What Belongs in the Pantry

•   Unopened canned, bottled, and aseptic-packaged foods: Condiments, pickles, salsas, jams, maple syrup, peanut or almond butter, unsweetened coconut milk, soups, and broths. Unless the label states otherwise, always refrigerate after opening; if the food is in a can (sardines or tomatoes, for instance), transfer the leftovers to a storage container first. (I prefer glass, and you can find out why in this column.)

•   Pasta and dried noodles

•   Rice

•   Dried cereals

•   Whole grains: Many people, especially if they live in a hot, humid climate, like to store whole grains in the refrigerator or freezer to preserve their freshness. I do that in the summer, when my apartment kitchen is stifling, but for the rest of the year, I find I use them more if I see them every time I open my pantry cupboard door.

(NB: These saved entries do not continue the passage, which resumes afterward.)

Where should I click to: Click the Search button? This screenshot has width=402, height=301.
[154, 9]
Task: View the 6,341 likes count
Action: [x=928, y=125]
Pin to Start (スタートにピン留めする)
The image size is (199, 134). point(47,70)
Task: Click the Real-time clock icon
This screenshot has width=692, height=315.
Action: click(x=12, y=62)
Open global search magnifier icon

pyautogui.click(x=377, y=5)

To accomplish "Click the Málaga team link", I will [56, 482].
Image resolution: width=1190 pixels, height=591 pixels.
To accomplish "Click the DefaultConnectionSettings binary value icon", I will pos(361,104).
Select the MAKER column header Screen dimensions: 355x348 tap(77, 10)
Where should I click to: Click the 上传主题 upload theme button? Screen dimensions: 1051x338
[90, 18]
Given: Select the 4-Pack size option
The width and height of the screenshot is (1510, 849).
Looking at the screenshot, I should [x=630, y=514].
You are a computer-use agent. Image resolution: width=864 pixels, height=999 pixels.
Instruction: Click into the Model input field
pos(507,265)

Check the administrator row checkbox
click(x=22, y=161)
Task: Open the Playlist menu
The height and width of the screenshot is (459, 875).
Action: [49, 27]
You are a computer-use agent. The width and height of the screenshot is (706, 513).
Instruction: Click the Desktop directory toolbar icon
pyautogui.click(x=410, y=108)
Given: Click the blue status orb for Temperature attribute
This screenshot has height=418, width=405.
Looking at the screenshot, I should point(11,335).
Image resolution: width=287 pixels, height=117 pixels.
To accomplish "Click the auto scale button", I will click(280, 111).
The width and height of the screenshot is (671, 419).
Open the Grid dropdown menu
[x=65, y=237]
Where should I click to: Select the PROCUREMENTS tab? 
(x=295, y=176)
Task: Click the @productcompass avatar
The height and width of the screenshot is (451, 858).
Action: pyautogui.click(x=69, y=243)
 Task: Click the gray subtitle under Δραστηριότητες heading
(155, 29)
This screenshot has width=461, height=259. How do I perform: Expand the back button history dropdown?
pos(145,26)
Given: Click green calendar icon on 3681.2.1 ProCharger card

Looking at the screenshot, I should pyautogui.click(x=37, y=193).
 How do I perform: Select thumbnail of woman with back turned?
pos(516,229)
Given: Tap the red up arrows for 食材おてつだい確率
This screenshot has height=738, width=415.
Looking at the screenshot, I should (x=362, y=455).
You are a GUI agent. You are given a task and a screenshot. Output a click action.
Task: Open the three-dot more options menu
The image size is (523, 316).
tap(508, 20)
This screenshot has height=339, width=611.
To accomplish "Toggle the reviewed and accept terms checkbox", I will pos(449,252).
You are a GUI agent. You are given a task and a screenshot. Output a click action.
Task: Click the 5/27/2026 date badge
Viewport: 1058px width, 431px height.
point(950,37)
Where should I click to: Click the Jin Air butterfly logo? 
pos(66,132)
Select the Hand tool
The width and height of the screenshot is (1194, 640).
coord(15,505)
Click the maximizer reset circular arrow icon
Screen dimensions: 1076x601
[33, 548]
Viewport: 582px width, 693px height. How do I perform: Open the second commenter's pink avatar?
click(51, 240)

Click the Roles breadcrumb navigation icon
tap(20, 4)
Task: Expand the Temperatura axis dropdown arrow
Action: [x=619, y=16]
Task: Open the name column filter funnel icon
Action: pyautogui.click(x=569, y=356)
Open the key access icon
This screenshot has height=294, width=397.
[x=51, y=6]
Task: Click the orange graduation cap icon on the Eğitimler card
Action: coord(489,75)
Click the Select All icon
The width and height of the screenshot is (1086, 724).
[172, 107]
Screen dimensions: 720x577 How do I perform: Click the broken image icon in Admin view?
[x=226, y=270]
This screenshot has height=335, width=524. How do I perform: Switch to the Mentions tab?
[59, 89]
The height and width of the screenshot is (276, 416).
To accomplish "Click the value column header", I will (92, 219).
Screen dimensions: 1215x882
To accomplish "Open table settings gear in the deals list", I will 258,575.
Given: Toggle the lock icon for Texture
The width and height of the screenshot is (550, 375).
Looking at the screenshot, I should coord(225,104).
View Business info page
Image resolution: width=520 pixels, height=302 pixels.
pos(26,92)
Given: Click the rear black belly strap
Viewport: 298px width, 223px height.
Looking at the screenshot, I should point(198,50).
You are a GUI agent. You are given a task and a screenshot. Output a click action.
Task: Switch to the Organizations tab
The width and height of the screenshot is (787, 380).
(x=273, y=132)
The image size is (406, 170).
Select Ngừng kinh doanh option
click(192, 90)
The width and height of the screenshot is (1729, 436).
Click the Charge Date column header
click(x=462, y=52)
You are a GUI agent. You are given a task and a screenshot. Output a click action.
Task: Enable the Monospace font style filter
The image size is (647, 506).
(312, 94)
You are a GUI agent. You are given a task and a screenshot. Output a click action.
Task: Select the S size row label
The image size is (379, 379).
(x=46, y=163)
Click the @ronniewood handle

•   Dried beans and other legumes

•   Baking basics: Pure vanilla extract, unsweetened cocoa powder, baking chocolate and/or chocolate chips, baking powder, baking soda, sugar, all-purpose flour. Unless you use them frequently, keep perishable whole-grain and nut flours in the freezer for optimum freshness.

•   Tea and coffee beans: Store in airtight glass or ceramic containers. For coffee, only buy what you will use within a couple of weeks—according to the National Coffee Association, the beans begin to lose their freshness almost immediately after roasting, so purchase in smaller quantities.

•   Dried spices and herbs: Ground spices lose their potency quickly, so I like to buy mine whole (except cayenne, paprika, turmeric, and Colman’s mustard powder) and grind them as needed in an electric coffee grinder I keep just for spices. Keep seeds with a high oil content (poppy, mustard, sesame) in the freezer, because they turn rancid quickly. As for the rule of thumb that says you should throw out dried herbs and spices after six months or a year, I say, not so fast. It really depends on what herbs and spices you’re talking about (herbs are more fragile than spices, and saffron threads, for instance, keep their flavor for up to three years if stored properly), if they are ground or whole, how old they are when you buy them, and how you store them. If you keep them in clear bottles on a spice rack next to the stove, for instance, or where sunlight hits them, they won’t last long. But if you buy good-quality herbs and spices from a place with high turnover (so that their stock is fresh), and keep them cool, dry, and in the dark, they’ll last longer. And before using ground dried herbs and spices, take an experimental sniff. If they smell dusty or musty, toss them into the trash or the compost, not the soup pot.

•   Oils and vinegars: Keep oils such as olive, vegetable, or coconut—whatever ones you use often—in the pantry. It’s a good idea to store nut oils (such as walnut or hazelnut) and seed oils (toasted sesame, flax), which are very perishable, in the fridge. According to the Vinegar Institute, “because of its acid nature, vinegar is self-preserving and does not need refrigeration. White distilled vinegar will remain virtually unchanged over an extended period of time. And, while some changes can be observed in other types of vinegars, such as color changes or the development of a haze or sediment, this is only an aesthetic change. The product can still be used and enjoyed with confidence.”